▶ **What you have to do**:
Copy the entries that follow, exactly and completely.

▶ **Records from a dataset**:

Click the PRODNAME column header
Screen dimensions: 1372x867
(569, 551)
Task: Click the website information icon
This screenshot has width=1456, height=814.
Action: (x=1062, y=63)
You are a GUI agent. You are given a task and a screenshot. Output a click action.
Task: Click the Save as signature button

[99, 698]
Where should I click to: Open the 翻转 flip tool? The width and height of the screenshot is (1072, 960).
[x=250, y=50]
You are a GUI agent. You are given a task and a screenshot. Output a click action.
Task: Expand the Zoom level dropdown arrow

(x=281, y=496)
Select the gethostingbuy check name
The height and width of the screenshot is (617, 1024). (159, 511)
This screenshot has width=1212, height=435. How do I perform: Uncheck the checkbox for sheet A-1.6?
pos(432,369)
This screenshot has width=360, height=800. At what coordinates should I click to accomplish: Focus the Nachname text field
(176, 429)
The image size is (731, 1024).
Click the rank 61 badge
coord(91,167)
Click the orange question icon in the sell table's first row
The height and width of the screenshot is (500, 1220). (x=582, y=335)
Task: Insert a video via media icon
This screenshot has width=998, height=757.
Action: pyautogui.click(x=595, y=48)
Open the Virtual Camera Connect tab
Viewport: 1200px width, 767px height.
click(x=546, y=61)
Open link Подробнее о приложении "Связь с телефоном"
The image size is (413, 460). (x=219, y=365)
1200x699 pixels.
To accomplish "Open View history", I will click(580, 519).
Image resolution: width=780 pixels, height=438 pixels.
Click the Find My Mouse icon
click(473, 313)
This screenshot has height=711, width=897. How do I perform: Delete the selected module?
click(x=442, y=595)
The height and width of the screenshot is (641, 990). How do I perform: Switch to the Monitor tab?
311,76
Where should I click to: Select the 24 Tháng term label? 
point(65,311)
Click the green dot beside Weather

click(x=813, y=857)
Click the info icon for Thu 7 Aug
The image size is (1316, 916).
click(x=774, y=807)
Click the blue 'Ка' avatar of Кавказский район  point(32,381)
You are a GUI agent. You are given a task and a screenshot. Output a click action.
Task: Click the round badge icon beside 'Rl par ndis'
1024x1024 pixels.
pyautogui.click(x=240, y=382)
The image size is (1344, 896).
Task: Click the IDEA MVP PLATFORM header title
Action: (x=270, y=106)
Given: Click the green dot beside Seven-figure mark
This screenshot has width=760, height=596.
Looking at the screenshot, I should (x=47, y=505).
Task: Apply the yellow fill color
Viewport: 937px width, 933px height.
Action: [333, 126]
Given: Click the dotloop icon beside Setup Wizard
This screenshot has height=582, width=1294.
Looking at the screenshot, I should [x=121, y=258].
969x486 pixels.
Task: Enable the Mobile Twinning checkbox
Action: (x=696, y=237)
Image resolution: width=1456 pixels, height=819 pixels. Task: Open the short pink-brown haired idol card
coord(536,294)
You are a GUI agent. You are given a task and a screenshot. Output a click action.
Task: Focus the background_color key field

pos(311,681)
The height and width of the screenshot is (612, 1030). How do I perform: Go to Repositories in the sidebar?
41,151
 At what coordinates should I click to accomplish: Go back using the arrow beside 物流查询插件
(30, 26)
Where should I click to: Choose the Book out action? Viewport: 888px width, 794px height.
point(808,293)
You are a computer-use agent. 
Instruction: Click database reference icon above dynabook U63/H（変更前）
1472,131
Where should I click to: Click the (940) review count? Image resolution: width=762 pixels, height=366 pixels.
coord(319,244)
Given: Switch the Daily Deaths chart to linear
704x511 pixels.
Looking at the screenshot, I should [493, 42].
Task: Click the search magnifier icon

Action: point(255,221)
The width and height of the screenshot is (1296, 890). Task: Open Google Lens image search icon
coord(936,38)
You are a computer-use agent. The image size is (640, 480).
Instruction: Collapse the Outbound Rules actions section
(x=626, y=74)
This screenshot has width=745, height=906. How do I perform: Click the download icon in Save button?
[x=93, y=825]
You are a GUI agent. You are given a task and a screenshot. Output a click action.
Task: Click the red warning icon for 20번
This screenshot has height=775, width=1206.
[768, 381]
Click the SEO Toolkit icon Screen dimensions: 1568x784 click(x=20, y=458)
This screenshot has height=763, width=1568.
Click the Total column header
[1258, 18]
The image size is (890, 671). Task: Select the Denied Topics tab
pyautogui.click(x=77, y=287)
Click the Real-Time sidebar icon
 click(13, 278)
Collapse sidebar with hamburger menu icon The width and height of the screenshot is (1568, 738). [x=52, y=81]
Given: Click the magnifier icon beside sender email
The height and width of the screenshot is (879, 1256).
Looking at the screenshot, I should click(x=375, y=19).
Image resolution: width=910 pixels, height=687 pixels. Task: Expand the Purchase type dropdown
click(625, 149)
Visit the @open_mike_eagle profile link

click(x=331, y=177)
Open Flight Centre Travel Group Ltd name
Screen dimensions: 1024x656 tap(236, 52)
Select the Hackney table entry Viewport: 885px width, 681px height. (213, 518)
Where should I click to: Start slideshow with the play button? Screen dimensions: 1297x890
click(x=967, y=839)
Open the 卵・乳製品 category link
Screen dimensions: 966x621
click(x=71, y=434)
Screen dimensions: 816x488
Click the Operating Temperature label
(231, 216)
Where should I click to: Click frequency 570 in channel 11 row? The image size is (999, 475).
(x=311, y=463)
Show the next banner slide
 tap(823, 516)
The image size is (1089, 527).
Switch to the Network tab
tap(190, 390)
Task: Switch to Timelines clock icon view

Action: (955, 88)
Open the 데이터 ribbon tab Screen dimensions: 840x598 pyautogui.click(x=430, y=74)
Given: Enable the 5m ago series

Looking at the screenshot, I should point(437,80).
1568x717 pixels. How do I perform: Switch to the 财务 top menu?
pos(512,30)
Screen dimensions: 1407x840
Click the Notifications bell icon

▶ **Result of the exercise**:
Click the PRODNAME column header
Screen dimensions: 1372x867
(569, 551)
Task: Click the website information icon
This screenshot has width=1456, height=814.
Action: (x=1062, y=63)
You are a GUI agent. You are given a task and a screenshot. Output a click action.
Task: Click the Save as signature button

[99, 698]
Where should I click to: Open the 翻转 flip tool? The width and height of the screenshot is (1072, 960).
[x=250, y=50]
You are a GUI agent. You are given a task and a screenshot. Output a click action.
Task: Expand the Zoom level dropdown arrow

(x=281, y=496)
Select the gethostingbuy check name
The height and width of the screenshot is (617, 1024). (159, 511)
This screenshot has width=1212, height=435. How do I perform: Uncheck the checkbox for sheet A-1.6?
pos(432,369)
This screenshot has width=360, height=800. At what coordinates should I click to accomplish: Focus the Nachname text field
(176, 429)
The image size is (731, 1024).
Click the rank 61 badge
coord(91,167)
Click the orange question icon in the sell table's first row
The height and width of the screenshot is (500, 1220). (x=582, y=335)
Task: Insert a video via media icon
This screenshot has width=998, height=757.
Action: pyautogui.click(x=595, y=48)
Open the Virtual Camera Connect tab
Viewport: 1200px width, 767px height.
click(x=546, y=61)
Open link Подробнее о приложении "Связь с телефоном"
The image size is (413, 460). (x=219, y=365)
1200x699 pixels.
To accomplish "Open View history", I will click(580, 519).
Image resolution: width=780 pixels, height=438 pixels.
Click the Find My Mouse icon
click(473, 313)
This screenshot has height=711, width=897. How do I perform: Delete the selected module?
click(x=442, y=595)
The height and width of the screenshot is (641, 990). How do I perform: Switch to the Monitor tab?
311,76
Where should I click to: Select the 24 Tháng term label? 
point(65,311)
Click the green dot beside Weather

click(x=813, y=857)
Click the info icon for Thu 7 Aug
The image size is (1316, 916).
click(x=774, y=807)
Click the blue 'Ка' avatar of Кавказский район  point(32,381)
You are a GUI agent. You are given a task and a screenshot. Output a click action.
Task: Click the round badge icon beside 'Rl par ndis'
1024x1024 pixels.
pyautogui.click(x=240, y=382)
The image size is (1344, 896).
Task: Click the IDEA MVP PLATFORM header title
Action: (x=270, y=106)
Given: Click the green dot beside Seven-figure mark
This screenshot has width=760, height=596.
Looking at the screenshot, I should (x=47, y=505).
Task: Apply the yellow fill color
Viewport: 937px width, 933px height.
Action: [333, 126]
Given: Click the dotloop icon beside Setup Wizard
This screenshot has height=582, width=1294.
Looking at the screenshot, I should [x=121, y=258].
969x486 pixels.
Task: Enable the Mobile Twinning checkbox
Action: (x=696, y=237)
Image resolution: width=1456 pixels, height=819 pixels. Task: Open the short pink-brown haired idol card
coord(536,294)
You are a GUI agent. You are given a task and a screenshot. Output a click action.
Task: Focus the background_color key field

pos(311,681)
The height and width of the screenshot is (612, 1030). How do I perform: Go to Repositories in the sidebar?
41,151
 At what coordinates should I click to accomplish: Go back using the arrow beside 物流查询插件
(30, 26)
Where should I click to: Choose the Book out action? Viewport: 888px width, 794px height.
point(808,293)
You are a computer-use agent. 
Instruction: Click database reference icon above dynabook U63/H（変更前）
1472,131
Where should I click to: Click the (940) review count? Image resolution: width=762 pixels, height=366 pixels.
coord(319,244)
Given: Switch the Daily Deaths chart to linear
704x511 pixels.
Looking at the screenshot, I should [493, 42].
Task: Click the search magnifier icon

Action: point(255,221)
The width and height of the screenshot is (1296, 890). Task: Open Google Lens image search icon
coord(936,38)
You are a computer-use agent. The image size is (640, 480).
Instruction: Collapse the Outbound Rules actions section
(x=626, y=74)
This screenshot has width=745, height=906. How do I perform: Click the download icon in Save button?
[x=93, y=825]
You are a GUI agent. You are given a task and a screenshot. Output a click action.
Task: Click the red warning icon for 20번
This screenshot has height=775, width=1206.
[768, 381]
Click the SEO Toolkit icon Screen dimensions: 1568x784 click(x=20, y=458)
This screenshot has height=763, width=1568.
Click the Total column header
[1258, 18]
The image size is (890, 671). Task: Select the Denied Topics tab
pyautogui.click(x=77, y=287)
Click the Real-Time sidebar icon
 click(13, 278)
Collapse sidebar with hamburger menu icon The width and height of the screenshot is (1568, 738). [x=52, y=81]
Given: Click the magnifier icon beside sender email
The height and width of the screenshot is (879, 1256).
Looking at the screenshot, I should click(x=375, y=19).
Image resolution: width=910 pixels, height=687 pixels. Task: Expand the Purchase type dropdown
click(625, 149)
Visit the @open_mike_eagle profile link

click(x=331, y=177)
Open Flight Centre Travel Group Ltd name
Screen dimensions: 1024x656 tap(236, 52)
Select the Hackney table entry Viewport: 885px width, 681px height. (213, 518)
Where should I click to: Start slideshow with the play button? Screen dimensions: 1297x890
click(x=967, y=839)
Open the 卵・乳製品 category link
Screen dimensions: 966x621
click(x=71, y=434)
Screen dimensions: 816x488
Click the Operating Temperature label
(231, 216)
Where should I click to: Click frequency 570 in channel 11 row? The image size is (999, 475).
(x=311, y=463)
Show the next banner slide
 tap(823, 516)
The image size is (1089, 527).
Switch to the Network tab
tap(190, 390)
Task: Switch to Timelines clock icon view

Action: (955, 88)
Open the 데이터 ribbon tab Screen dimensions: 840x598 pyautogui.click(x=430, y=74)
Given: Enable the 5m ago series

Looking at the screenshot, I should point(437,80).
1568x717 pixels. How do I perform: Switch to the 财务 top menu?
pos(512,30)
Screen dimensions: 1407x840
Click the Notifications bell icon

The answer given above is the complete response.